------ INFORMATION SUPPLIED ------

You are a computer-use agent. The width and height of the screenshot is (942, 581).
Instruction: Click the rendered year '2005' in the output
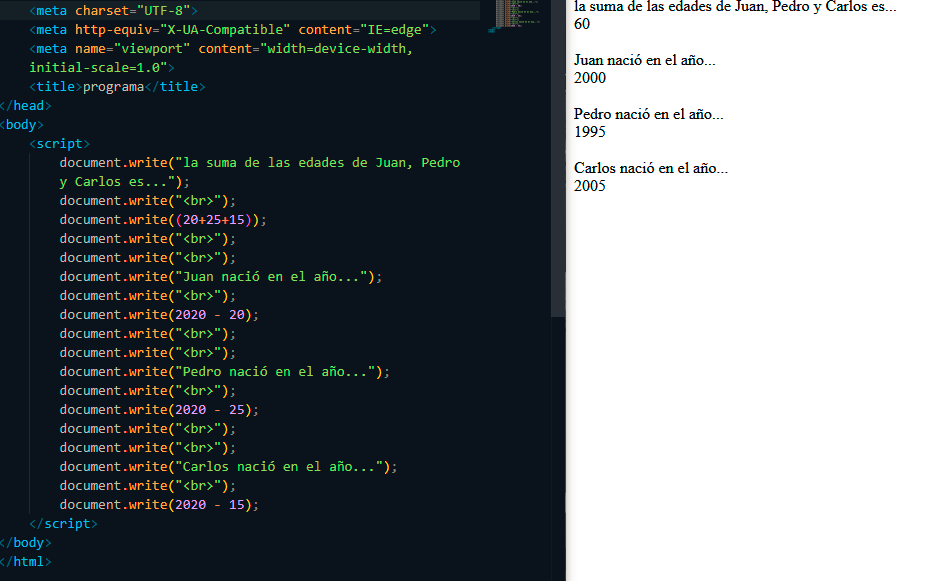coord(590,185)
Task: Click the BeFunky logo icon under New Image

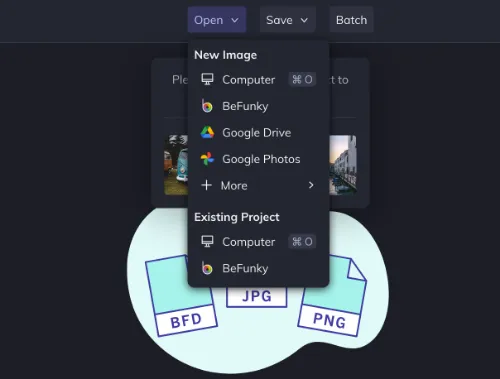Action: 207,106

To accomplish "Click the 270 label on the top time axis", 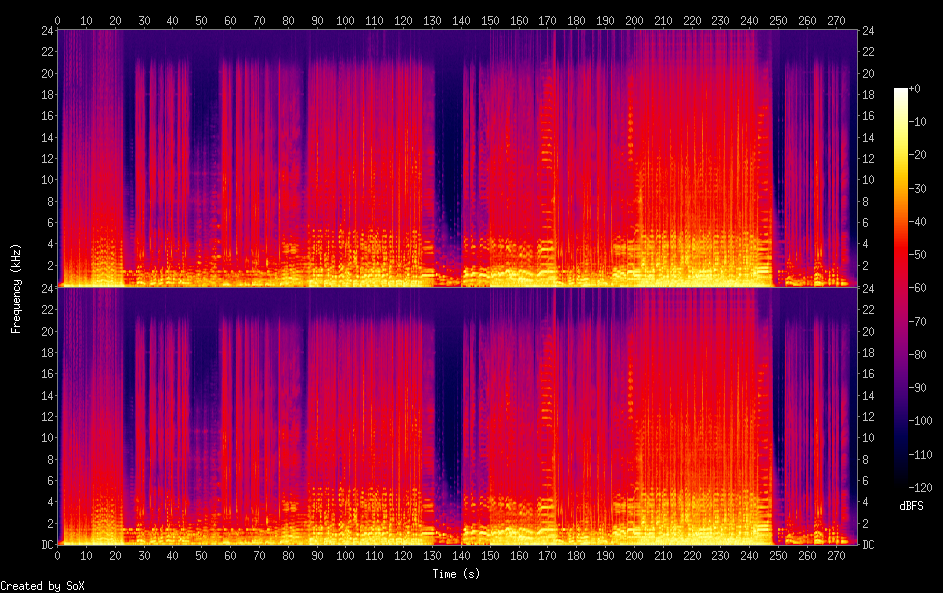I will (x=836, y=21).

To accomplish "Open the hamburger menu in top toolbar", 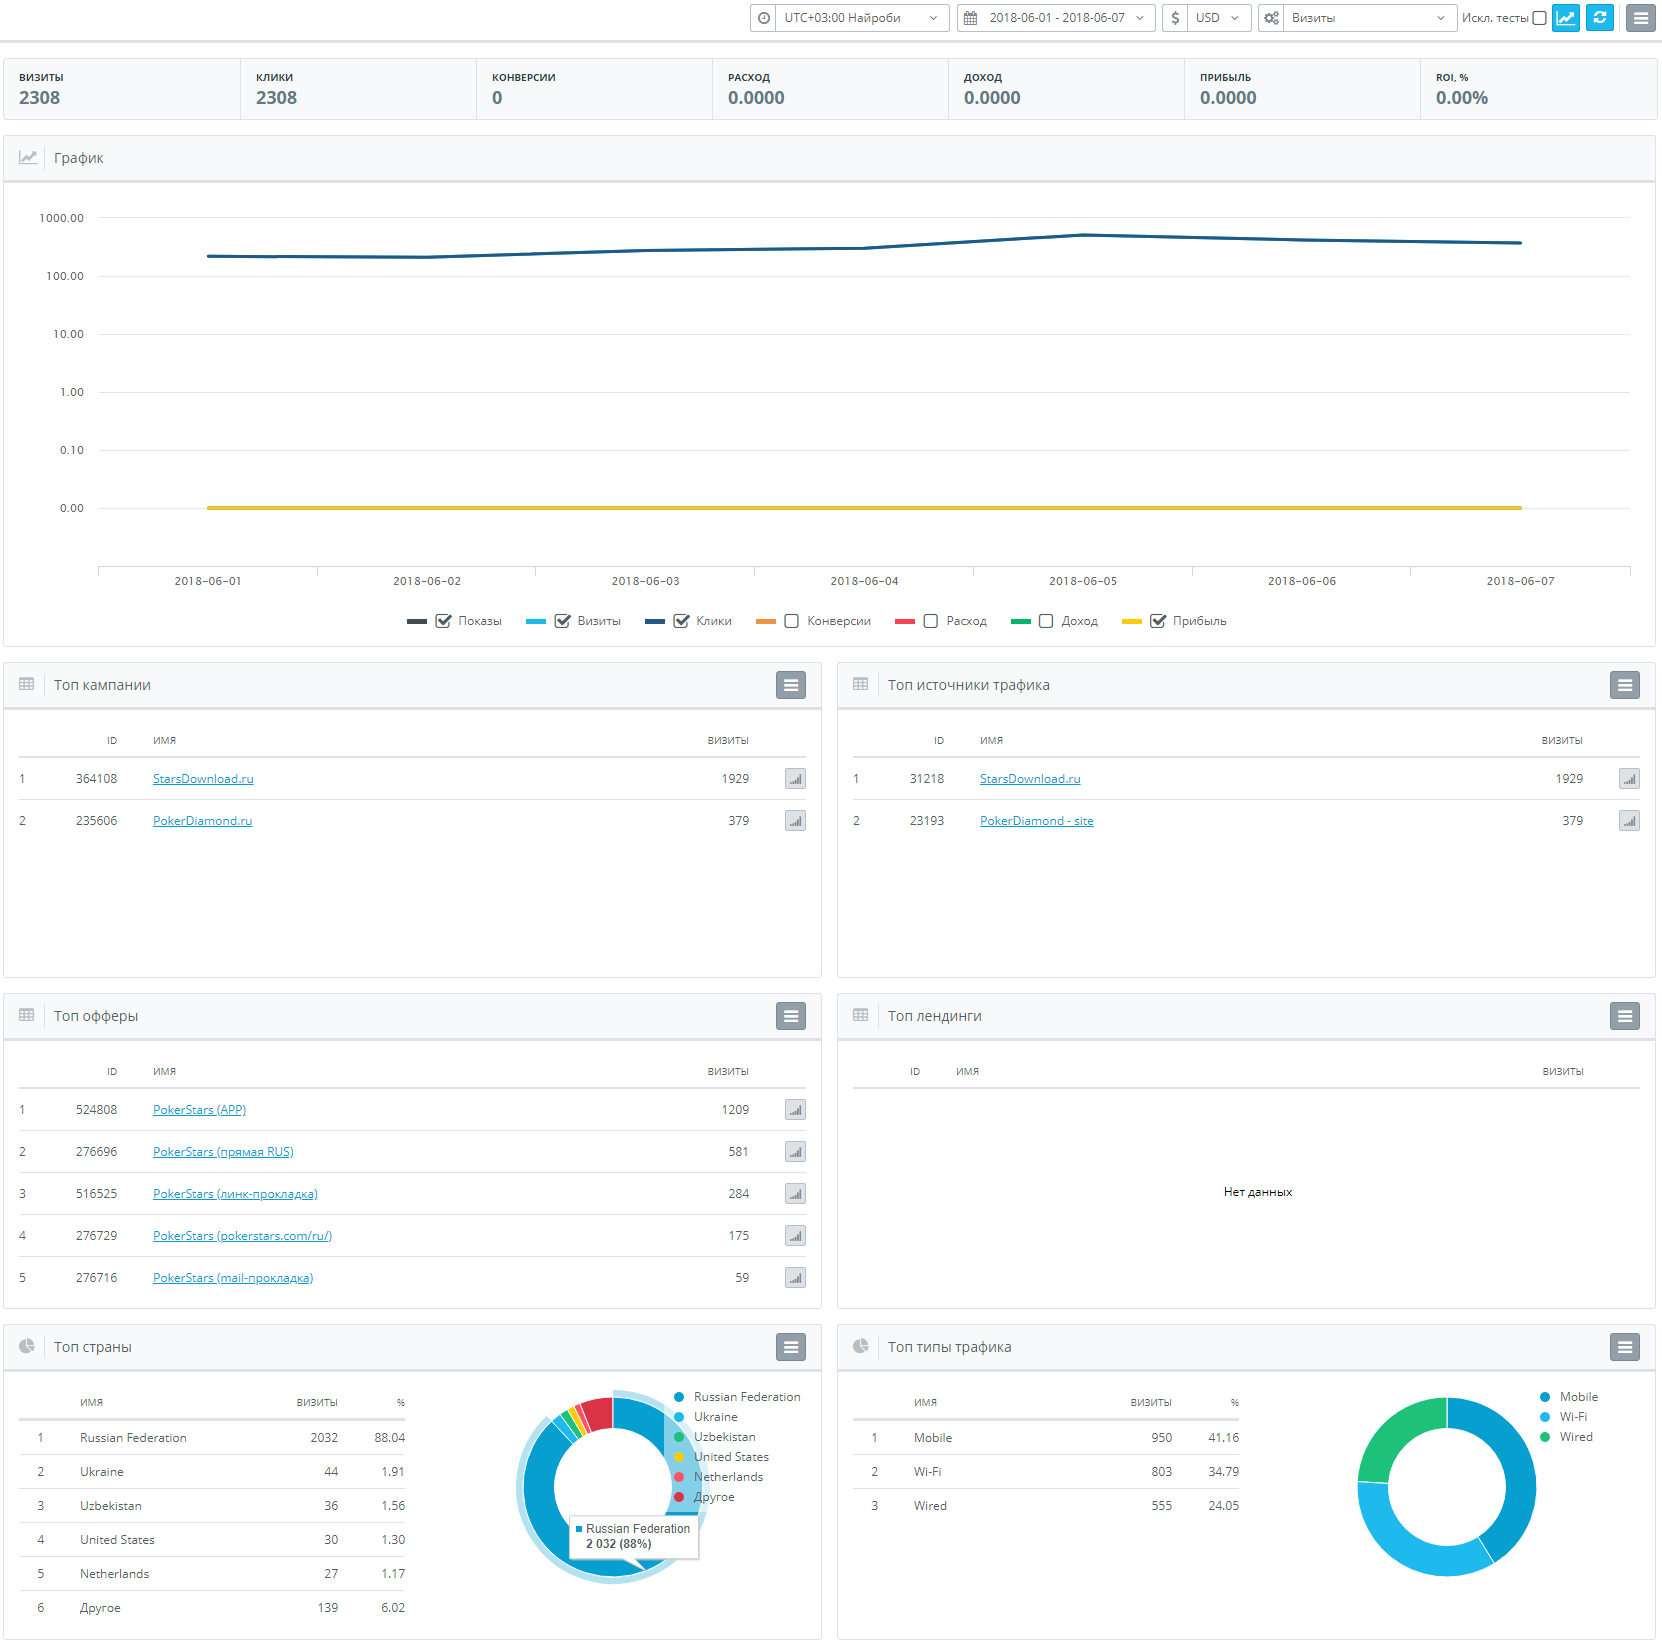I will pos(1640,18).
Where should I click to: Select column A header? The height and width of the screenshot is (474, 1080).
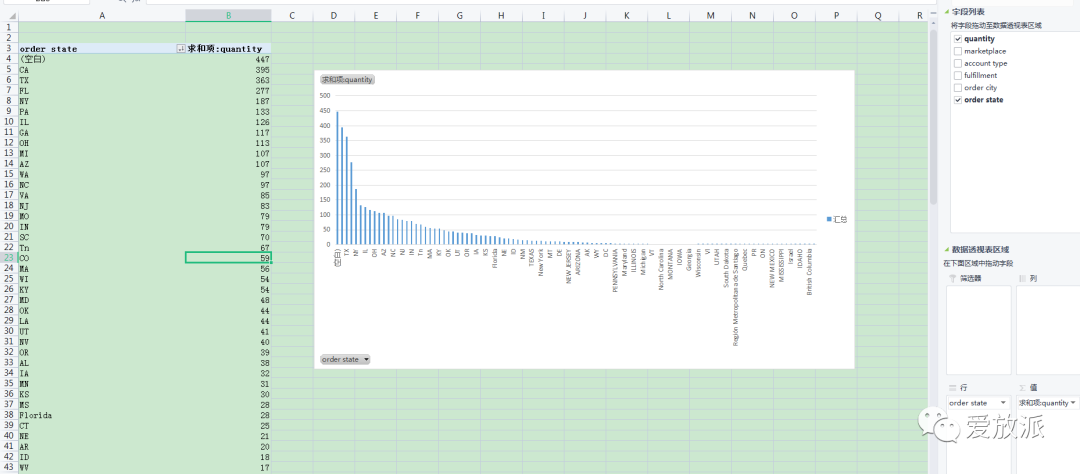tap(102, 16)
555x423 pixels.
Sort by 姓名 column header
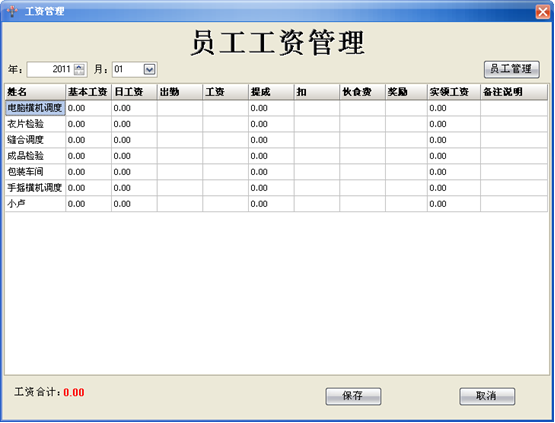coord(35,92)
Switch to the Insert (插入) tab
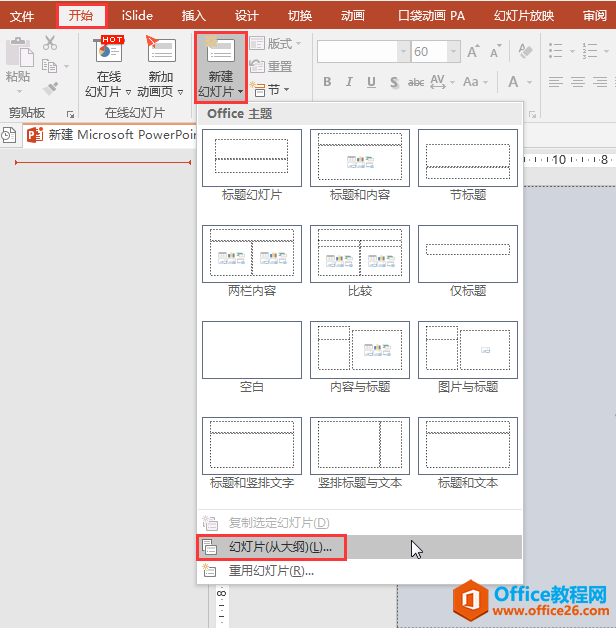The image size is (616, 628). (194, 15)
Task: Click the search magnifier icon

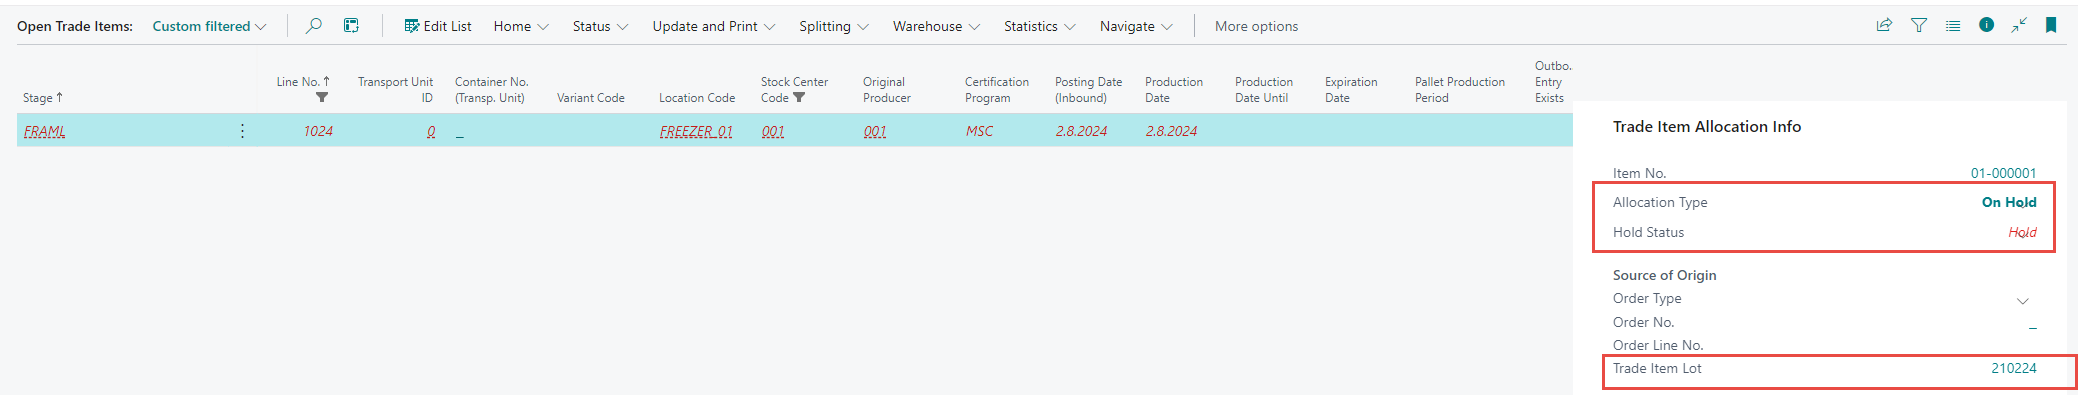Action: tap(314, 26)
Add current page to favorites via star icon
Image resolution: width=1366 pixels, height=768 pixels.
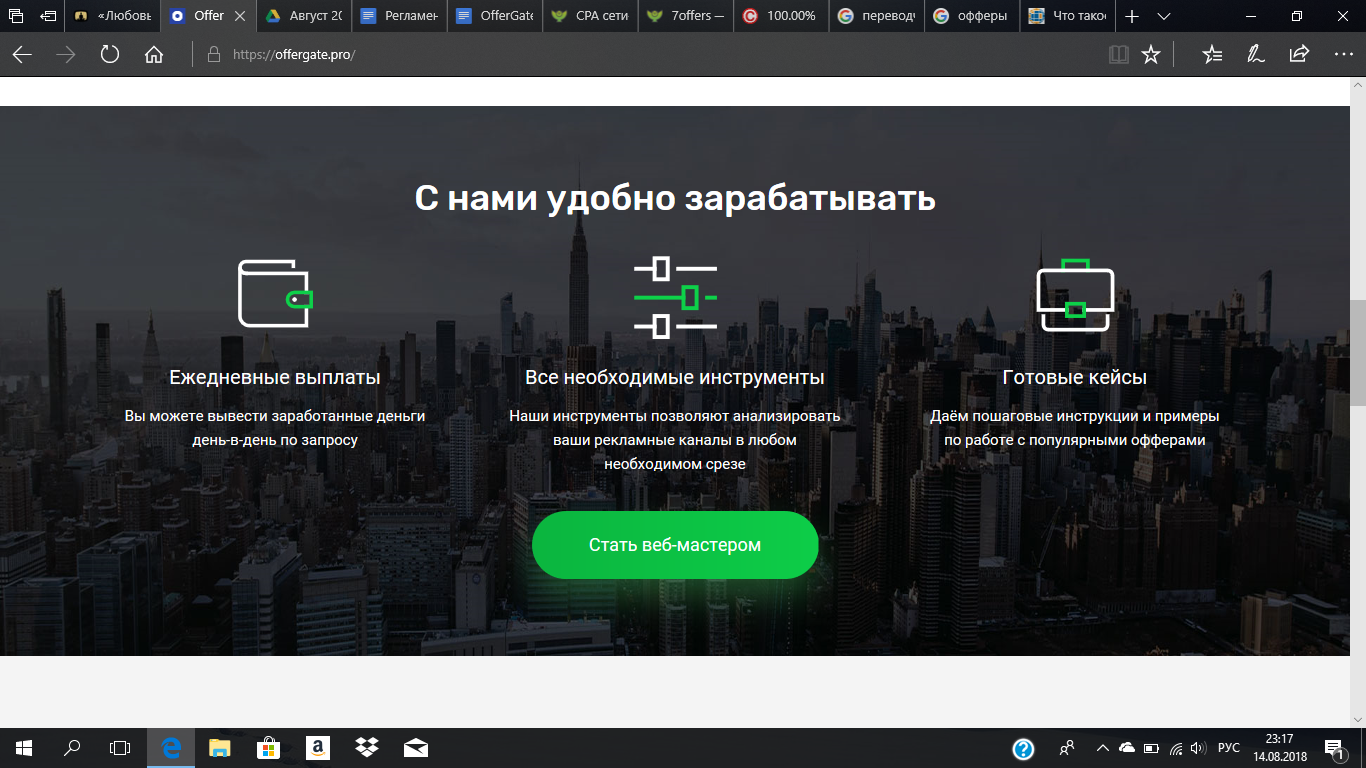click(1148, 54)
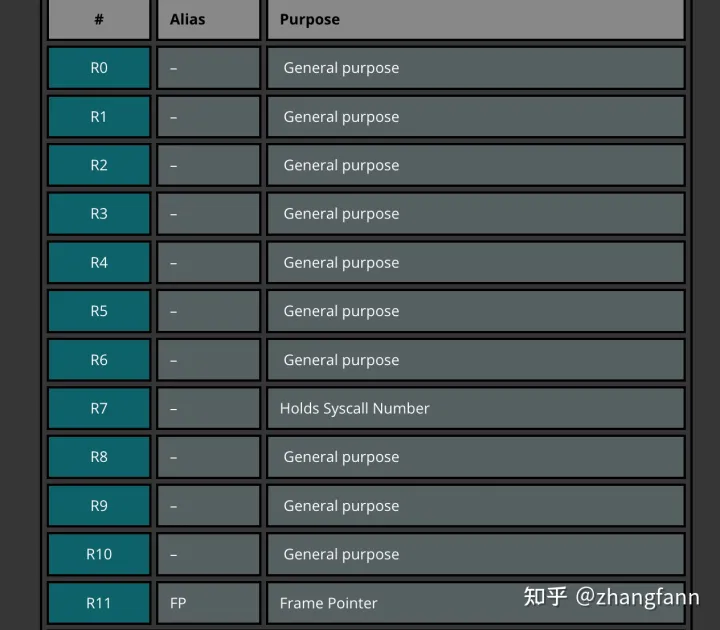Select the R5 register cell

click(x=99, y=311)
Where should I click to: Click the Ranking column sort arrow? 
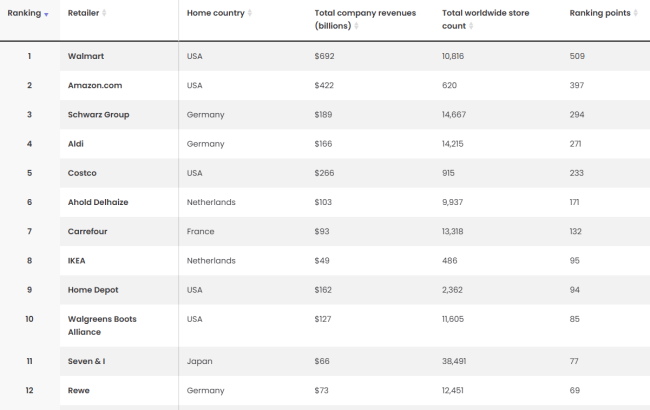pos(46,15)
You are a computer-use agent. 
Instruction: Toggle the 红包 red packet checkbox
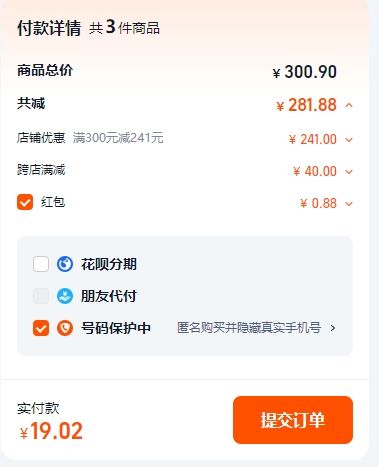coord(25,202)
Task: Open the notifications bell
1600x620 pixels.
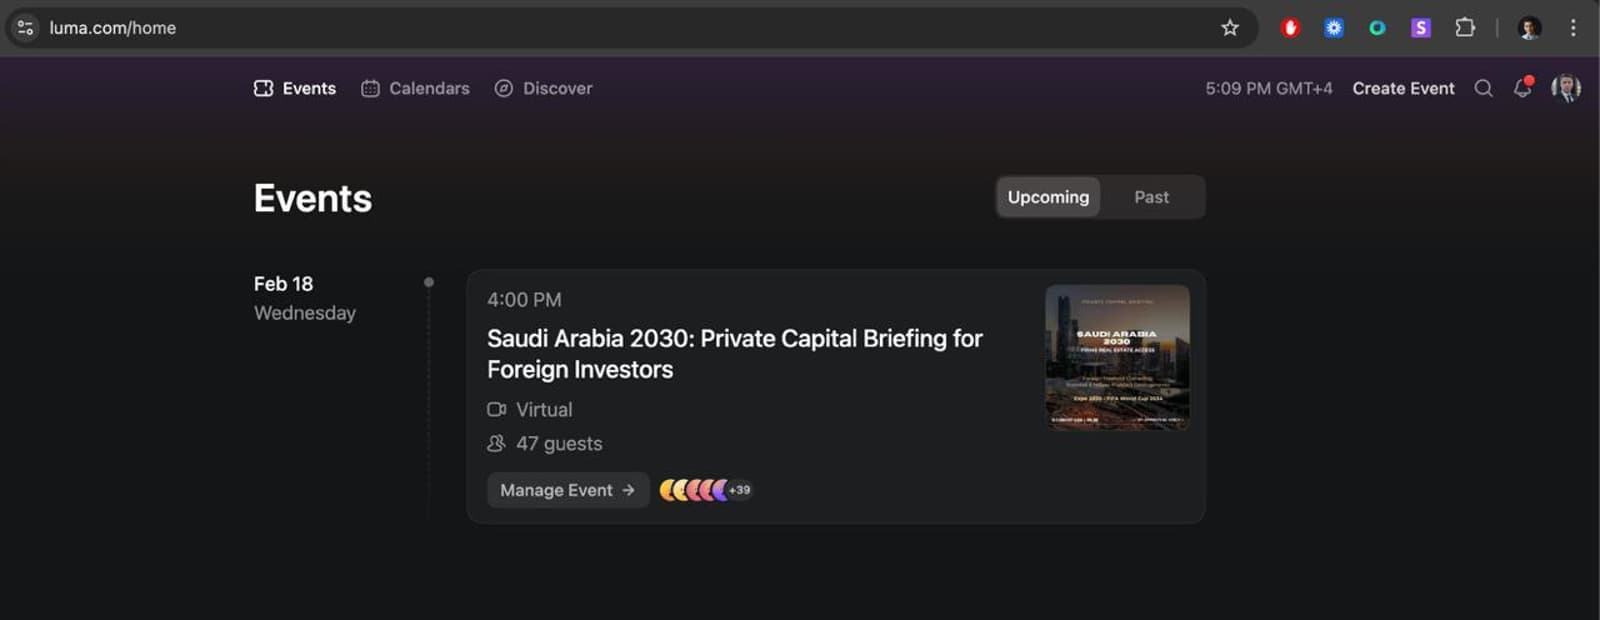Action: [1523, 88]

------

TASK DETAILS
Reproduce exactly the lines from the one containing "Add current page to favorites via star icon" through the last line of the records, both included, leaving out every picture.

WORKED SOLUTION
Add current page to favorites via star icon
Image resolution: width=1366 pixels, height=768 pixels.
click(1148, 54)
Select the R5 register cell

click(x=99, y=311)
Where should I click to: Click the Ranking column sort arrow? 
pos(46,15)
You are a computer-use agent. 
Instruction: Toggle the 红包 red packet checkbox
coord(25,202)
Task: Open the notifications bell
1600x620 pixels.
Action: [1523, 88]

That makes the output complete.